HAVANA: Tens of thousands of Cubans crowded Friday into an open-air plaza known as the “Anti-Imperialist Tribune” across from the US Embassy in Havana to decry the killing of 32 Cuban officers in Venezuela and demand that the US government release former president Nicolás Maduro.
The crowd clutched Cuban and Venezuelan flags as part of a demonstration organized by the government as tensions between Cuba and the US remain heightened after the US struck Caracas on Jan. 3 and arrested Maduro.
“The entire Nation rises up!” wrote Cuba’s Foreign Ministry on X. “It is a resounding response to those who dare to threaten the peace and sovereignty for which we have fought so hard.”
The 32 Cuban officers were part of Maduro’s security detail killed during the Jan. 3 raid on his residence to seize the former leader and bring him to the US to face drug trafficking charges.
Cuba’s national hymn rang out at Friday’s demonstration as large Cuban flags waved in the chilly wind and big waves broke nearby along Havana’s famed pier. President Miguel Díaz-Canel shook hands with the crowd clad in jackets and scarves.
The demonstration was a show of popular strength after US President Donald Trump recently demanded that Cuba make a deal with him before it is “too late.” He did not explain what kind of deal.
Trump also has said that Cuba will no longer live off Venezuela’s oil and money.

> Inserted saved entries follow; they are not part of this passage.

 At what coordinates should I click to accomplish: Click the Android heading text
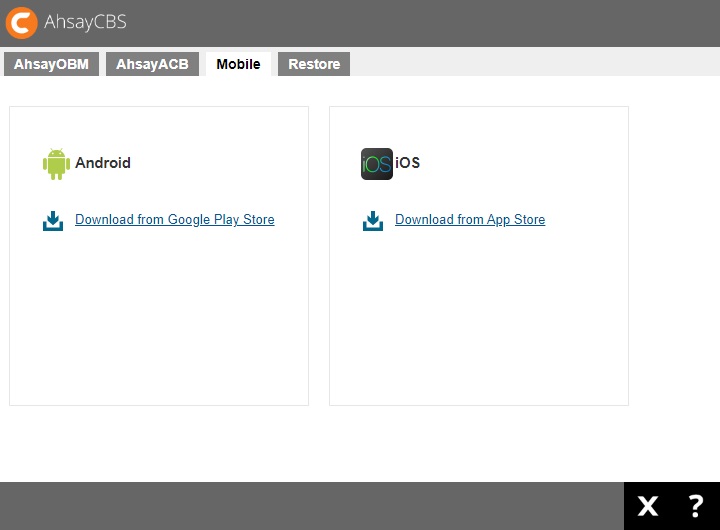103,163
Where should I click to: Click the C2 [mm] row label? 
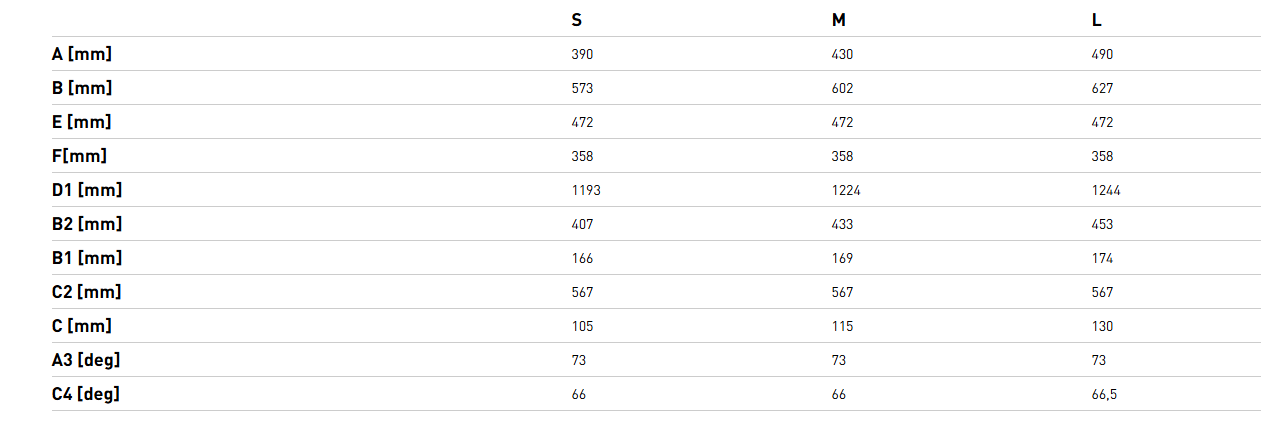pyautogui.click(x=87, y=292)
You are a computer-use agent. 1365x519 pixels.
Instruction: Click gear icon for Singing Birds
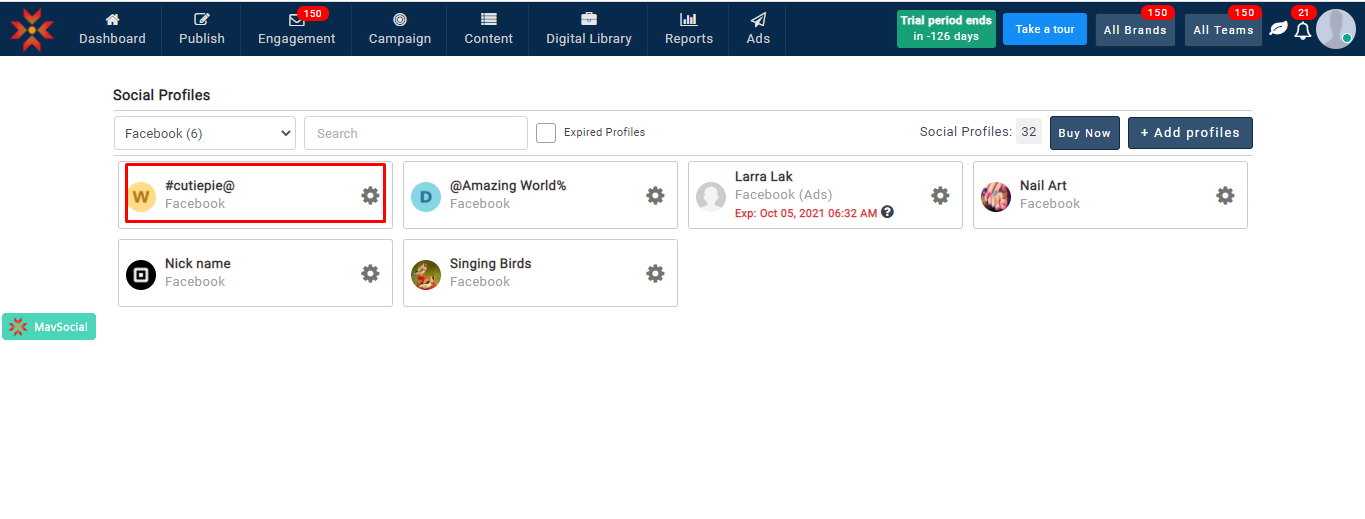coord(655,273)
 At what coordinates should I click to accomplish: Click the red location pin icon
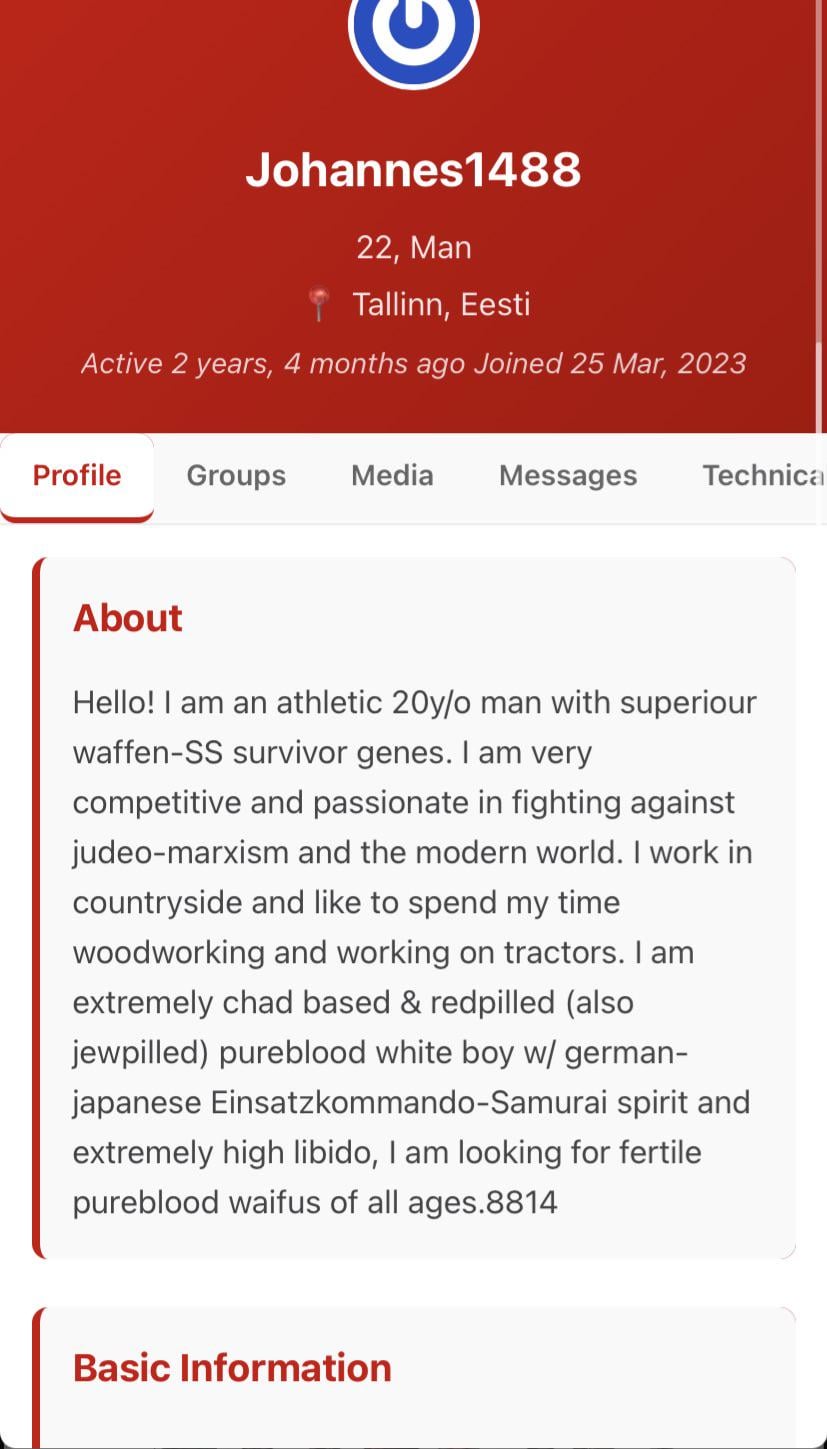tap(319, 304)
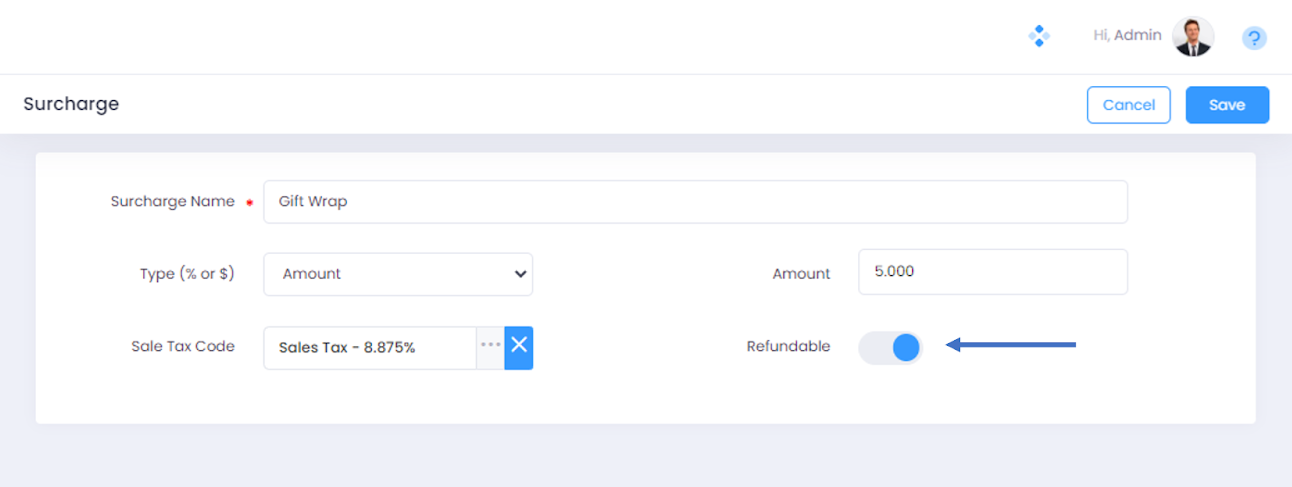
Task: Click the blue diamond apps icon
Action: coord(1039,37)
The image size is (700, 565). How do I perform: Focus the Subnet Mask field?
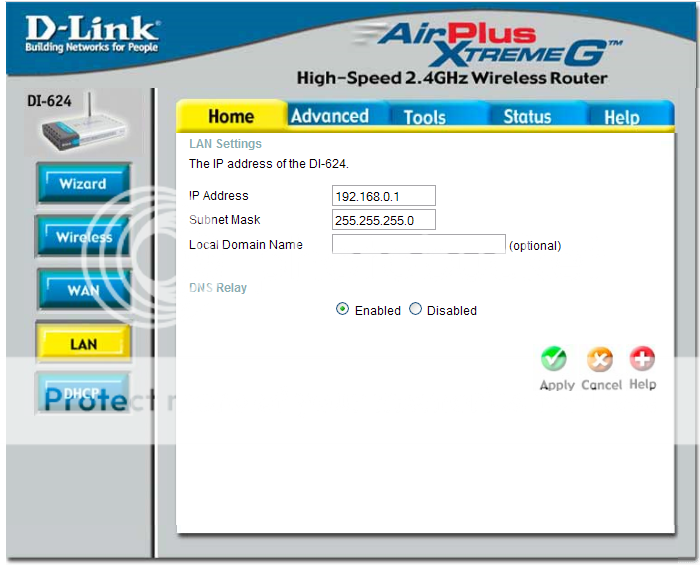(383, 220)

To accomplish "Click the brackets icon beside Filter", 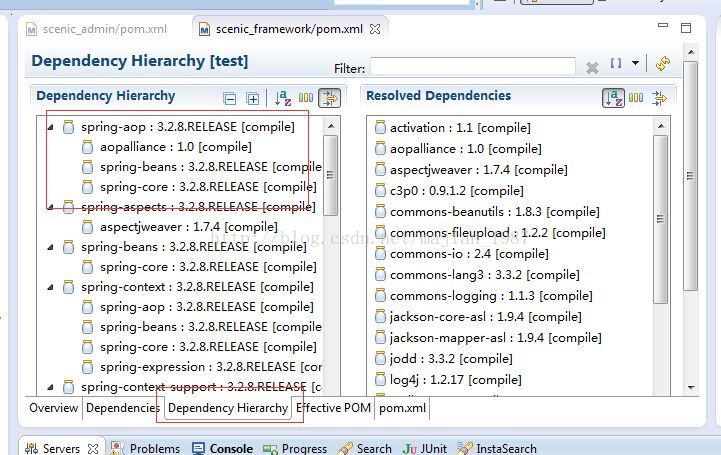I will coord(616,63).
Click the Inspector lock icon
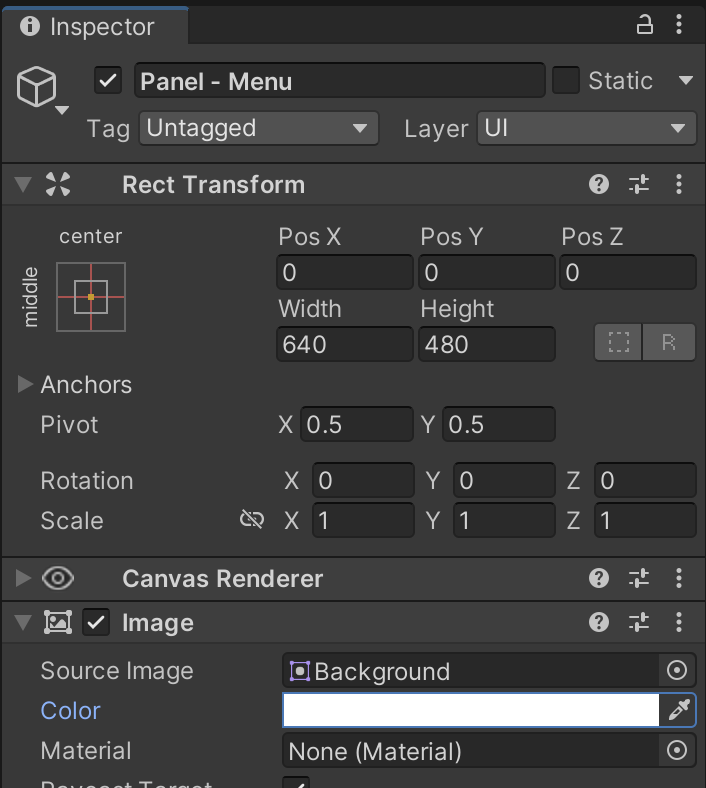This screenshot has height=788, width=706. coord(645,26)
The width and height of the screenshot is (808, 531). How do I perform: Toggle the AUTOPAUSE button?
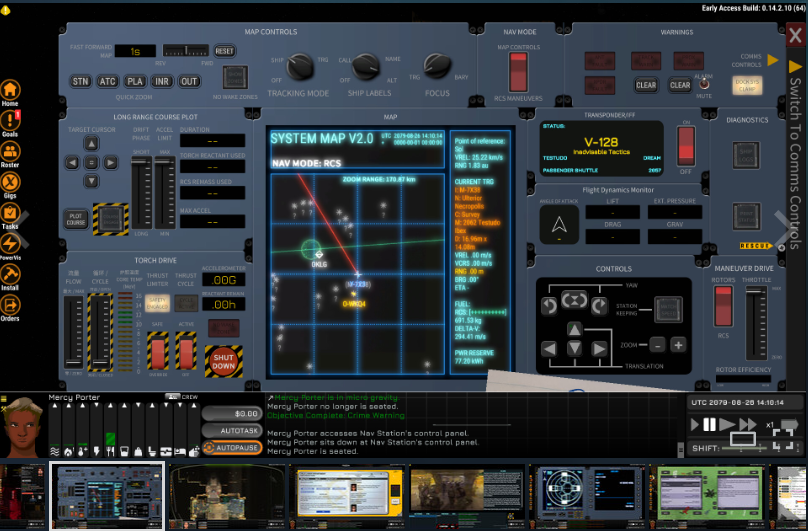pos(232,447)
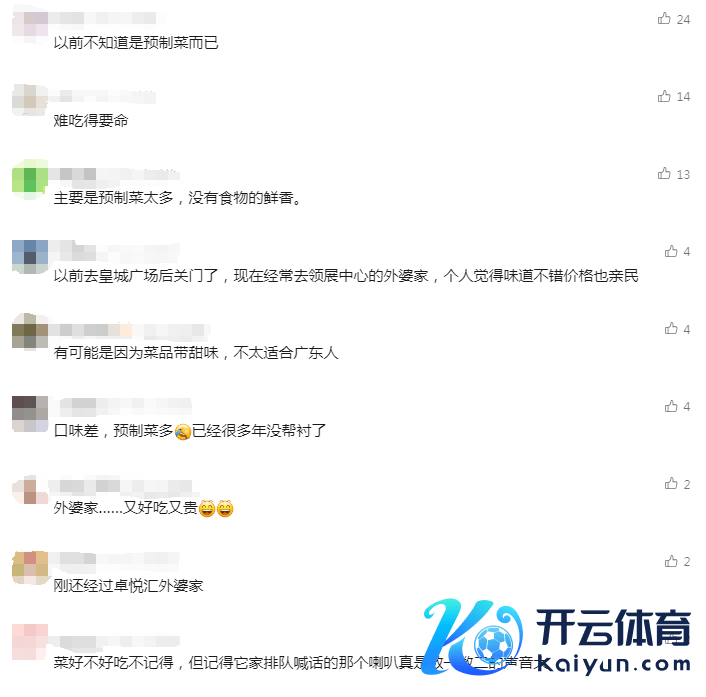706x697 pixels.
Task: Like the comment with 24 likes
Action: pyautogui.click(x=664, y=18)
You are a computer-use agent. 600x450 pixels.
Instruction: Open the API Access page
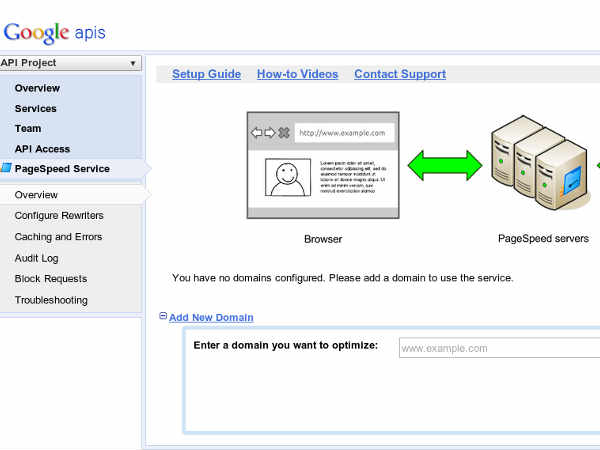43,149
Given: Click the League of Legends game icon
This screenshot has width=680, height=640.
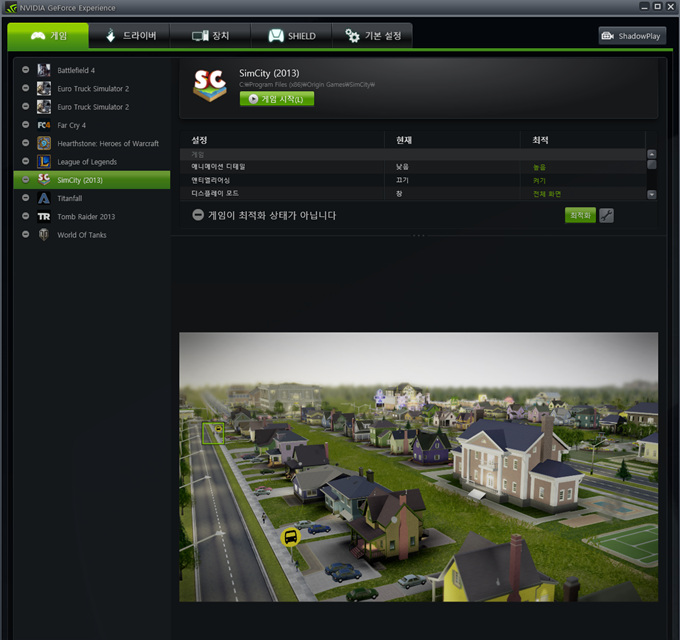Looking at the screenshot, I should click(x=44, y=161).
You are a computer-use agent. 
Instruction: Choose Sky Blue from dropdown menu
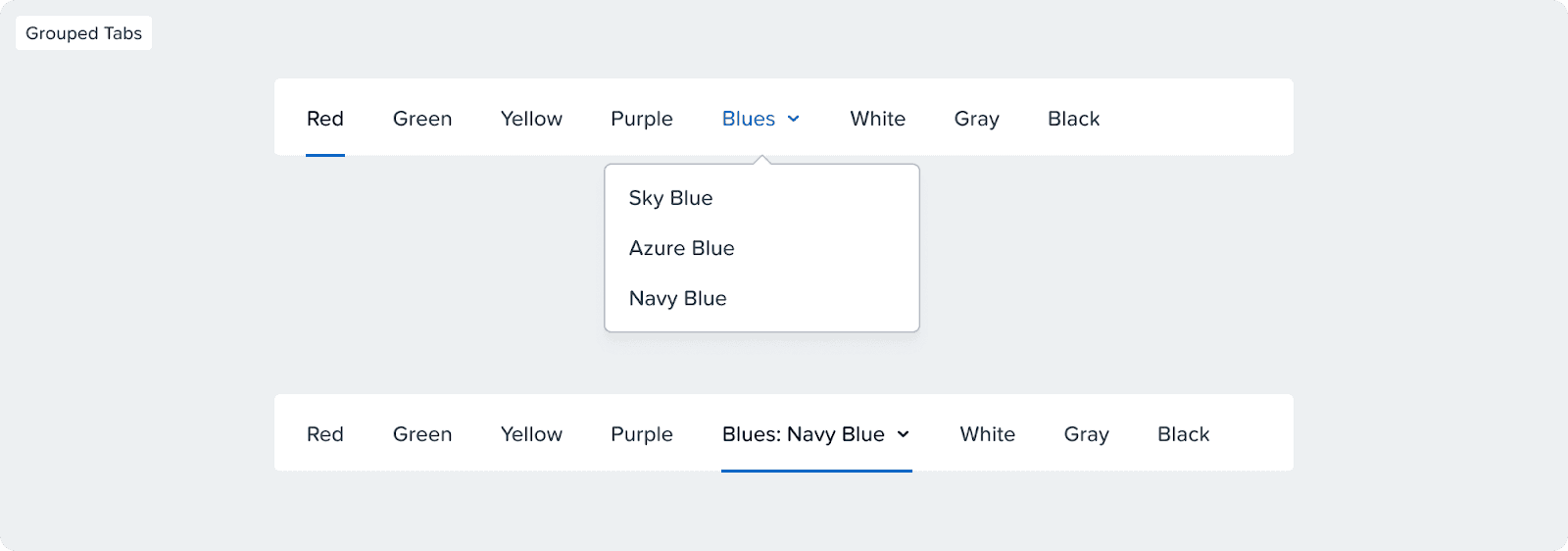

Experts say the move could have catastrophic consequences since Cuba is already struggling with severe blackouts.
Friday’s demonstration was expected to become a parade that Cubans call a “combatant march,” a custom that originated during the time of the late leader Fidel Castro.
Washington has maintained a policy of sanctions against Cuba since the 1960s, but during Trump’s presidency, the sanctions were further tightened, suffocating the island’s economy, an objective explicitly acknowledged by the White House.
On Thursday, tens of thousands of Cubans gathered at the headquarters of the Ministry of the Armed Forces to pay their respects to the 32 officers killed.
Their remains arrived home on Thursday morning, and they are scheduled to be laid to rest on Friday afternoon in various cemeteries following memorial ceremonies in all of Cuba’s provincial capitals.